Migraines can be broken down into 4 phases:
- Prodromal phase
- Aura phase
- Attack phase
- Postdromal phase
1.Prodromal phase (early warning)
The prodrome phase can occur hours or days before the Migraine itself.
About 60% of those with migraines will experience this phase.
During the prodrome phase, a person may experience the following: Anxiety, unexplained energy or feelings of euphoria, irritability, difficulty concentrating, food cravings, sensitivity to smells or noise, fatigue with frequent yawning.
2. Aura Phase (pre-migraine)
The aura phase occurs in classic migraines (now referred to as Migraine with aura), but not in common migraines (now referred to as Migraine without aura).
It typically happens about an hour before to right when the headache strikes. Most aura symptoms last between 15 and 60 minutes, but some Migraineurs observe aura manifestations continuing into the attack.
About 20% of those with migraines experience this phase, but not necessarily with each migraine.
The aura can be characterized by the appearance of flashes, specks, zigzag lines, stars, or shimmering areas. Blind spots or tunnel vision may also occur. Less common auras involve speech disturbances, confusion, tingling or numbness, weakness of the limbs, and confusion.
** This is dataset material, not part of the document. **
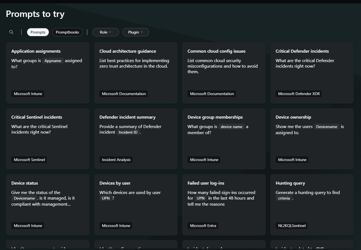
Task: Click the criteria placeholder in Hunting query
Action: (x=284, y=198)
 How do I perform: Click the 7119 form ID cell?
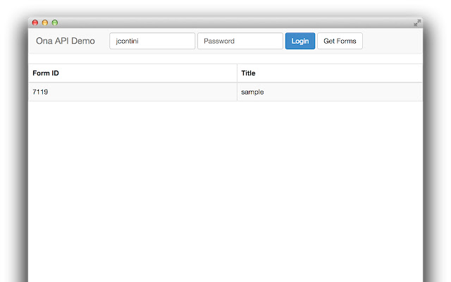click(40, 92)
3. Attack Phase (Also called headache phase)
The Migraine attack phase itself lasts for hours up to several days.
It is characterized by throbbing or pulsing pain ranging from mild to severe, often on one side but sometimes both sides of the head. Most people experience nausea, with or without vomiting. Extreme sensitivity to light and noise is also common. Faintness, numbness, diarrhea, a stiff or tender neck, aversion to food may also occur.
4. Postdromal phase (after headache)
Postdromes generally follow migraines that are long in duration. During the postdrome phase, which occurs after the migraine attack has subsided, a person often feels extreme fatigue, sluggishness, poor concentration, irritability, lowered mood levels, or feelings of well-being.